Führe den folgenden Text über das Jubiläumsfest des Gartenbauvereins Twele im Jahr 1926 im Anschluss an seinen letzten Satz fort.

### [AUSGEWÄHLTER AUSZUG]
· · · · ·

10 Jahre später – 1926

 

Bereits 10 Jahre später im Herbst des Jahres 1926 umfasst der “ Gartenbauverein Twele e.V. in Goslar am Harz “ ungefähr 500 Mitglieder und 170 bewirtschaftete Gärten und überstieg damit weit den heutigen Umfang. Dank derartigen Zuwachses und reger Vereinstätigkeit konnte im mit “ Wimpeln, Fähnchen und kranztragenden Fahnenmasten “ geschmückten Prachtgelände ein groß angelegtes Jubiläumsfest gefeiert werden.

 

Es gab einen Festumzug mit “ Musikkorps “ und von der vorbereiteten Tribüne wurden in den schon damals obligatorischen Reden ein Überblick über die Entwicklung des Vereins gegeben und die enorme Bedeutung des Kleingartenwesens zu Zeiten größter Wirtschaftlicher Not (Inflation 1923 mit dem Wert von 4,2 Billionen Papiermark für 1 US-Dollar) nochmals vor Augen geführt.

· · · · ·

### [MATERIAL]
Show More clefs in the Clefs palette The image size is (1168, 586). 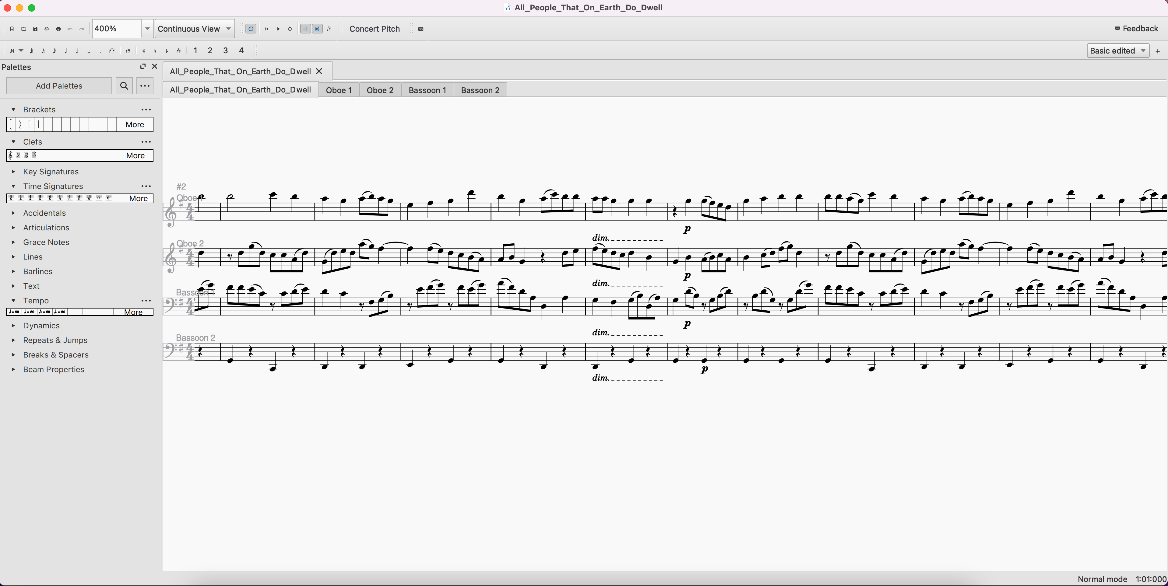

· · · · ·

### [GELÖSTE AUFGABE]
Dank der sich wieder verbesserten Verhältnisse konnte dieses erste Jubiläum an dem noch die Witwe des inzwischen verstorbenen Vereinsgründers Adrian Twele teilnehmen konnte, schon mit einem Feuerwerk beendet werden.

 

Fahnenweihe am 18. Juni 1933

 

Die Fahnenweihe am 18. Juni 1933 geschah in Gedenken der Zeit des ersten Weltkrieges, als im Jahr 1916 einige Bürger der Stadt Goslar aus der herrschenden Not heraus die Kolonie gründeten, um als “ Selbstversorger “ die lebensnotwendigen Nahrungsmittel durch „Eigenprodukte “ zu ergänzen. Die Fahne des Kleingärtner – Vereins Twele wurde zu Ehren derer geweiht, die selbstlos andere mitanspornten, das zur Verfügung stehende Gelände der jetzigen Kolonie urbar zu machen und nach viel Mühen stolz auf die ersten Ertäge schauen konnten.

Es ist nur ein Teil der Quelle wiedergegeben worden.